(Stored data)
────────────────────────────────────────

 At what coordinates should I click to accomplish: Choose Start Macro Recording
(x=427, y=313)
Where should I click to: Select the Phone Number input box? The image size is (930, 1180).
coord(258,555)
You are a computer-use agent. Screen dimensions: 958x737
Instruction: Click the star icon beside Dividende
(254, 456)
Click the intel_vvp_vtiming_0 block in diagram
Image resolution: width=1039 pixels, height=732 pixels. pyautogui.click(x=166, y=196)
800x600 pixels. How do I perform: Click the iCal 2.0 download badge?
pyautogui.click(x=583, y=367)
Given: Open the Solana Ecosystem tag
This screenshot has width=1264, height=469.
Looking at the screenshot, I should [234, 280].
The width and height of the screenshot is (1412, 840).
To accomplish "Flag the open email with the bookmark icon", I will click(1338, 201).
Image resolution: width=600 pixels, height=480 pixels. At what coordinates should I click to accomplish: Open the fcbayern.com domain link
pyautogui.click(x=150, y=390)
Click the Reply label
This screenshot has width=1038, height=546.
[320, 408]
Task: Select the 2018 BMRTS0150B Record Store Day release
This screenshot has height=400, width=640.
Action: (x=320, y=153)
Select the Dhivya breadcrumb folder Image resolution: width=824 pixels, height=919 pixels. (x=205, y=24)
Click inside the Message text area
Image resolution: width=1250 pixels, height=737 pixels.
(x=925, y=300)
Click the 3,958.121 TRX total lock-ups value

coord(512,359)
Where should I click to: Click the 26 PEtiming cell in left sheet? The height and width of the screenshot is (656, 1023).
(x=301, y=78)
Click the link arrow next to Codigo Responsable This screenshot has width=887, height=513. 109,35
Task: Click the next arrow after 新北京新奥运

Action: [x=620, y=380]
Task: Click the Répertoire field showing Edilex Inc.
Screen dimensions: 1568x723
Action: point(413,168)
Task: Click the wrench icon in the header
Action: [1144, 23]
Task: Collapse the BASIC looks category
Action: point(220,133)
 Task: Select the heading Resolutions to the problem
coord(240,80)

────────────────────────────────────────

> _Problem to solve_
Copy exactly the line containing "Where should I click to: Click" and each line after it through the end of the records above.

> _Answer to this problem_
Where should I click to: Click the 26 PEtiming cell in left sheet? The height and width of the screenshot is (656, 1023).
(x=301, y=78)
Click the link arrow next to Codigo Responsable This screenshot has width=887, height=513. 109,35
Task: Click the next arrow after 新北京新奥运

Action: [x=620, y=380]
Task: Click the Répertoire field showing Edilex Inc.
Screen dimensions: 1568x723
Action: point(413,168)
Task: Click the wrench icon in the header
Action: [1144, 23]
Task: Collapse the BASIC looks category
Action: point(220,133)
 Task: Select the heading Resolutions to the problem
coord(240,80)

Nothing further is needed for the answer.